Omnitel determined needs by reading Italian mindsets and the kind of lifestyle within their cities. At the same time interview was conducted with over five thousand potential customers. Results were collected and analyzed based on consumers’ thoughts about Unitel’s positioning and their expectations from pioneer cellular telephone operators within the Italian market. Some consumers described their displeasure with the monthly fee levied on the usage of cellular phones, these charges further included connection and activation fees. Elimination of the fee would grant consumers reprieve in the use of phones within the industry. At the same time survey conducted indicated times of the day when consumers used their phones the most; this revealed that fixed-line phones were majorly used morning hours and evening before the start of off-peak hours. Consumer perception towards cellular phones was also revealed through market surveys of which they associated them with a status symbol. This perception was perpetuated by TIM since they marketed their phones as a status symbol. In this case, Omnitel saw an opportunity to bring aboard available markets from low-end consumers.

Besides, conjoint analysis was conducted to reveal consumer preferences on products as well as commodity prices. From this method, Omnitel was capable of identifying various consumer attributes towards cellular services such as tariffs, peak, and off-peak rates as well as consumer services. Basically, consumers were in need of different tariffs both for local and international calls. For example, TIM offered consumers a constant rate regardless of whether they were making local, long-distance, or international calls.

What were Omnitel’s two competing ‘pricing’ strategies (Note you should include an analysis of channel pricing as well as end-user pricing)? Which would you favor? Defend your conclusions.

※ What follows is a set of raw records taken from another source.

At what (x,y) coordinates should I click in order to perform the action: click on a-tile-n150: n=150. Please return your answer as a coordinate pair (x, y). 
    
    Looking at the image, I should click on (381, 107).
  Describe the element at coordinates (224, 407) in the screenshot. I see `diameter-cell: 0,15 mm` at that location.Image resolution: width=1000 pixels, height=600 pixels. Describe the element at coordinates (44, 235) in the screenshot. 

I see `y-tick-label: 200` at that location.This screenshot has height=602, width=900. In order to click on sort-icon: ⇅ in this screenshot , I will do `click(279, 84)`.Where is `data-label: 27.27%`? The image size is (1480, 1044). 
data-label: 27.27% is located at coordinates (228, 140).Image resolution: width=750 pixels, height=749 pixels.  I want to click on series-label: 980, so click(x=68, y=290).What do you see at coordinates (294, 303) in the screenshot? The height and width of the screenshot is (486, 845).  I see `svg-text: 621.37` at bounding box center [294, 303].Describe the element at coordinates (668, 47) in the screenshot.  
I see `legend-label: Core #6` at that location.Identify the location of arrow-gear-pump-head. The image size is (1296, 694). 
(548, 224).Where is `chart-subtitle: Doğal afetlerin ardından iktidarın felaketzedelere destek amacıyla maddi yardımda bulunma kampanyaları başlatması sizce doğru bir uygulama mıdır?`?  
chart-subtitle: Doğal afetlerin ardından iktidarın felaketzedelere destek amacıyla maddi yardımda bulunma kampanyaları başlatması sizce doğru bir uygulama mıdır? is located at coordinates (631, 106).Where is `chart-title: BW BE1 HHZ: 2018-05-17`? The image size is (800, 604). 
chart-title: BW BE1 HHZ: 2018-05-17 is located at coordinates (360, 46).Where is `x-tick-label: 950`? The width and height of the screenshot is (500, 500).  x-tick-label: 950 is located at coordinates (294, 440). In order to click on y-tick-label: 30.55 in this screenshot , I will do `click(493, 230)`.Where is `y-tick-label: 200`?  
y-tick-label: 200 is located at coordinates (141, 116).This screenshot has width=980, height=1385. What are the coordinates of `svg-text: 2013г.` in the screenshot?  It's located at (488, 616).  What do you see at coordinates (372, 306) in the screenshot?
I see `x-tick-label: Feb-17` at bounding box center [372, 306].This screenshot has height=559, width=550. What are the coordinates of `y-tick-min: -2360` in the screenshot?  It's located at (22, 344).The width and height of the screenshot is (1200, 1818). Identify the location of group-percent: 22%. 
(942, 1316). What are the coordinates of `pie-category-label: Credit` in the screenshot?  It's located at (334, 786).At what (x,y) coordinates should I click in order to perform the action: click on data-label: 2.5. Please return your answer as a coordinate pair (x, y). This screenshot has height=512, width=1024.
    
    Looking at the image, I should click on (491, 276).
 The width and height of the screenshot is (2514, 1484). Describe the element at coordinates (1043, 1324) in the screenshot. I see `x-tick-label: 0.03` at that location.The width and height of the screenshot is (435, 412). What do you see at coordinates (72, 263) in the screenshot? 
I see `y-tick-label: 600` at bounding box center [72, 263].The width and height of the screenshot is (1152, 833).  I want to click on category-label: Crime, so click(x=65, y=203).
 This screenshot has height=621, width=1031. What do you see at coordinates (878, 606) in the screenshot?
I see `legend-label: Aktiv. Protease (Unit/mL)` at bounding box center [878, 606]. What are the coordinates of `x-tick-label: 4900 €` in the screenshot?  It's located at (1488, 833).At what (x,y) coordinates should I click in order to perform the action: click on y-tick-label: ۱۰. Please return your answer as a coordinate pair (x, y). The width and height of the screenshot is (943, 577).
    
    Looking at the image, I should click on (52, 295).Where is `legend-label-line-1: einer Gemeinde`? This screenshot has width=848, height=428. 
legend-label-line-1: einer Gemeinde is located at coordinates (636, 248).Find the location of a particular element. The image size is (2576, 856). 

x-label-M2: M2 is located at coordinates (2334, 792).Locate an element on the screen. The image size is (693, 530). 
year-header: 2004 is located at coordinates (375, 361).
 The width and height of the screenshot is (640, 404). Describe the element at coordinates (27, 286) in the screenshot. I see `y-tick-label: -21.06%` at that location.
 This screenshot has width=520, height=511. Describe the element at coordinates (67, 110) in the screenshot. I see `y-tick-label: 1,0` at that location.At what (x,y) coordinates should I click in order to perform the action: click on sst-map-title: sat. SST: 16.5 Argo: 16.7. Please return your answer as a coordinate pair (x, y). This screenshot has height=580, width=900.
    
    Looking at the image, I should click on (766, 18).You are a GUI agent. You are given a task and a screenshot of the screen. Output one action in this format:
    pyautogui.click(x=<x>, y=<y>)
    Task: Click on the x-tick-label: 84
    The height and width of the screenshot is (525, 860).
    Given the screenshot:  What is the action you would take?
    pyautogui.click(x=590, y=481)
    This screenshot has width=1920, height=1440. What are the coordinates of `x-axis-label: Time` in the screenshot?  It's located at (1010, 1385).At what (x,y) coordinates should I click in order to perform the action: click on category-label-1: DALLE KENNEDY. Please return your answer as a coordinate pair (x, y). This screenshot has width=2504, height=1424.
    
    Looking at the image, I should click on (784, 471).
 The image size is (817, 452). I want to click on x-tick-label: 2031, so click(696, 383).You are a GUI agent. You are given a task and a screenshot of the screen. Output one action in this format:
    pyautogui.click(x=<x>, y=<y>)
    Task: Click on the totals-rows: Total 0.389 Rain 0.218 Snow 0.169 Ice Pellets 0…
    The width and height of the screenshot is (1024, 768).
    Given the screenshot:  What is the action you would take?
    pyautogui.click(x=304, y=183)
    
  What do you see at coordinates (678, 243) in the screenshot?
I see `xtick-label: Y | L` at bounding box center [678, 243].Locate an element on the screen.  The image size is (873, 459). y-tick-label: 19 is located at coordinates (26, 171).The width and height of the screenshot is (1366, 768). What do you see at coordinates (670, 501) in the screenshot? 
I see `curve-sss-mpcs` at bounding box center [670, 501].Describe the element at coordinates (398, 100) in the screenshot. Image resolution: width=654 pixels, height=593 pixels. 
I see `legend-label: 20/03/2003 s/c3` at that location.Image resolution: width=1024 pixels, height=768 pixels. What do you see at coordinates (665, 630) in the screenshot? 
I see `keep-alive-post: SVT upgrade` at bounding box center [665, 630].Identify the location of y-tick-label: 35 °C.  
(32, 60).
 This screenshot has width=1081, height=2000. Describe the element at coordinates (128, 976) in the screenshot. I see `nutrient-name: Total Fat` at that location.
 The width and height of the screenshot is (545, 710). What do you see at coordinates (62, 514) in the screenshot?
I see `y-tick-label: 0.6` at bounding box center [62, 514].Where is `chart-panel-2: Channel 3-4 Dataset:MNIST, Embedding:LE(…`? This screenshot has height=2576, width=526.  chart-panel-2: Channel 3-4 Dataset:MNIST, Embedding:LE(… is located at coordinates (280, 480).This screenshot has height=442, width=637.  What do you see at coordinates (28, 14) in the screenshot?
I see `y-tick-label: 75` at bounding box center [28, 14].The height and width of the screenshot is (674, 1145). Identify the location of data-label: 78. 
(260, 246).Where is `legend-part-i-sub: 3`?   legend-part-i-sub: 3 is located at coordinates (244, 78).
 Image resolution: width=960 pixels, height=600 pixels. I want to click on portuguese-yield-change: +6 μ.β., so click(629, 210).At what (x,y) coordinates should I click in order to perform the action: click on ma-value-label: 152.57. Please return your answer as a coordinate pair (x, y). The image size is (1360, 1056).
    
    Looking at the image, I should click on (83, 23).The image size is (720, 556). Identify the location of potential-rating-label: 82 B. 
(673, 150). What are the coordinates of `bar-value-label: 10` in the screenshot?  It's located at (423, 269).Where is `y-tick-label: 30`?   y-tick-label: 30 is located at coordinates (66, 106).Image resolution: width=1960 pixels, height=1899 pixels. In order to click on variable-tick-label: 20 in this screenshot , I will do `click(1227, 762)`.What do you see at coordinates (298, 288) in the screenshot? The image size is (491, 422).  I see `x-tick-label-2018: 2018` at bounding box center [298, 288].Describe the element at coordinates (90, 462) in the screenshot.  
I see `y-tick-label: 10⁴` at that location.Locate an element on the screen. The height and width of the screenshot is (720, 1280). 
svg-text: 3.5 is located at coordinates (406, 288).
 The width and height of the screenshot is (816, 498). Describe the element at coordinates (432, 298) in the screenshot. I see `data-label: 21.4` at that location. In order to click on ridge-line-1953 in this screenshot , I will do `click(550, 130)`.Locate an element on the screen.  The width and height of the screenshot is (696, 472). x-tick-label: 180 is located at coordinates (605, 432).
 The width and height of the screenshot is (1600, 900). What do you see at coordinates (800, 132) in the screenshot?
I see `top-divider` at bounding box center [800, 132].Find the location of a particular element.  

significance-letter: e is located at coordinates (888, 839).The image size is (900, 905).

Omnitel was not focused on using a pricing strategy for market penetration within Italian Market. In the end-user pricing, Omnitel charged consumers a monthly fee of Lit 10000, peak hours Lit 1524 and off-peak charges remained at Lit 170 per call. Within their supply chain, there were charges on set-up which amounted to Lit 10000 on each customer per month. The company strategized on eliminating the monthly fee to increase the volume of usage as well as subscription rates; this was based on LIBERO strategy. Within this strategy charges would be Lit 195 per minute but full of efficiency.

I would favor international pricing based on LIBERO since most participants within the Italian market like TIM charge different prices on the same products and services depending on consumers’ responses towards quality. Such pricing decision is based on various prevailing factors such as economic and political conditions. At the same time, it is easier for such a strategy to be driven by different marketing objectives within the country. The setting of prices within such markets is dependent on consumer perceptions and reactions towards services compared to overall costs. In many instances, multinationals realize that services that appear relatively inexpensive at home carry higher price tags within other countries based on prevailing market conditions.